INTIMNEWS.COM, PALANGKA RAYA – Dinas Tenaga Kerja dan Transmigrasi (Disnakertrans) Provinsi Kalimantan Tengah (Kalteng) mengingatkan seluruh perusahaan agar membayar Tunjangan Hari Raya (THR) kepada pekerja sesuai ketentuan yang berlaku.
Kepala Disnakertrans Kalteng, Farid Wajdi, menegaskan bahwa THR merupakan hak pekerja yang wajib dipenuhi oleh perusahaan menjelang hari raya keagamaan.
Ia mengatakan kewajiban tersebut berlaku untuk semua pekerja tanpa memandang status kerja, baik karyawan tetap maupun pekerja kontrak.
“Pekerja dengan masa kerja minimal satu bulan secara terus-menerus sudah berhak menerima THR sesuai ketentuan,” ujar Farid saat dihubungi, Kamis, 5 Maret 2026.
Menurut Farid, aturan tersebut berlaku bagi pekerja dengan Perjanjian Kerja Waktu Tertentu (PKWT) maupun Perjanjian Kerja Waktu Tidak Tertentu (PKWTT).
Ia menjelaskan besaran THR yang diterima pekerja bergantung pada masa kerja di perusahaan tersebut. Untuk pekerja yang sudah bekerja selama 12 bulan atau lebih, perusahaan wajib memberikan THR sebesar satu bulan gaji penuh.
Sementara bagi pekerja dengan masa kerja di bawah 12 bulan, THR tetap harus diberikan tetapi dihitung secara proporsional.
“Kalau masa kerja minimal satu bulan tetapi kurang dari 12 bulan, tetap berhak menerima THR, namun dihitung secara proporsional dengan rumus masa kerja dibagi 12 dikali satu bulan upah,” jelasnya.

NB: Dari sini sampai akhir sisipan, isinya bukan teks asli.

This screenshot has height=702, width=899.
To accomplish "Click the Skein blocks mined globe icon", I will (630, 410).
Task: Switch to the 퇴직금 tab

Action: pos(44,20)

Farid juga menegaskan bahwa perusahaan harus memperhatikan batas waktu pembayaran THR agar tidak melanggar aturan ketenagakerjaan.
“THR wajib dibayarkan paling lambat tujuh hari sebelum hari raya keagamaan,” tandasnya.
Disnakertrans Kalteng akan memantau kepatuhan perusahaan di seluruh kabupaten dan kota. Pekerja yang merasa haknya tidak dipenuhi juga diminta melapor melalui posko pengaduan yang telah disediakan pemerintah daerah.